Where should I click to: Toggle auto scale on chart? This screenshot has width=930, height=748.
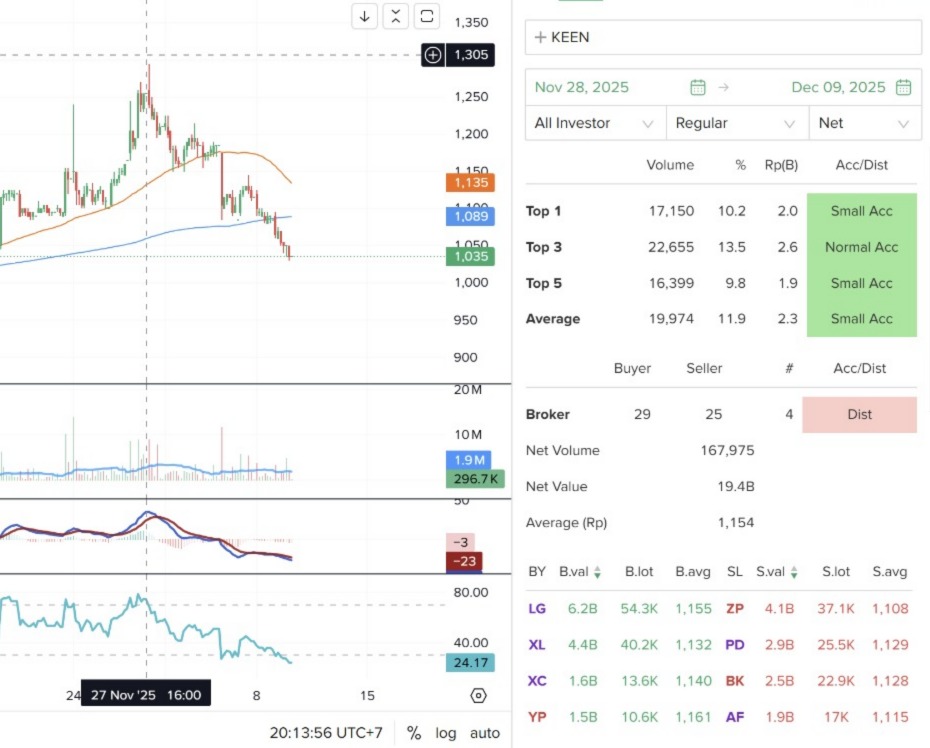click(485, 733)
==
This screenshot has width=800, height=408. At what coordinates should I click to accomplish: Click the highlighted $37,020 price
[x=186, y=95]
...
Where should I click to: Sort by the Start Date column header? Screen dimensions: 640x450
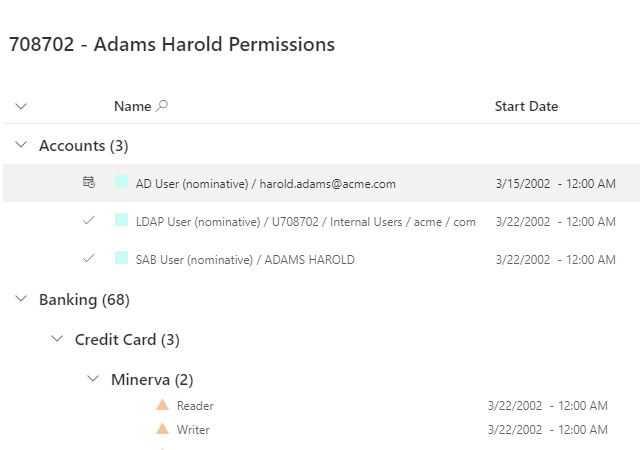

## [Task to carry out]
Can you recast the lines from the one containing "Where should I click to: Toggle" through the one containing "click(485, 733)", both included, as a numbered list with blank lines and pictures left out?

## [The result]
1. Where should I click to: Toggle auto scale on chart? This screenshot has width=930, height=748.
2. click(485, 733)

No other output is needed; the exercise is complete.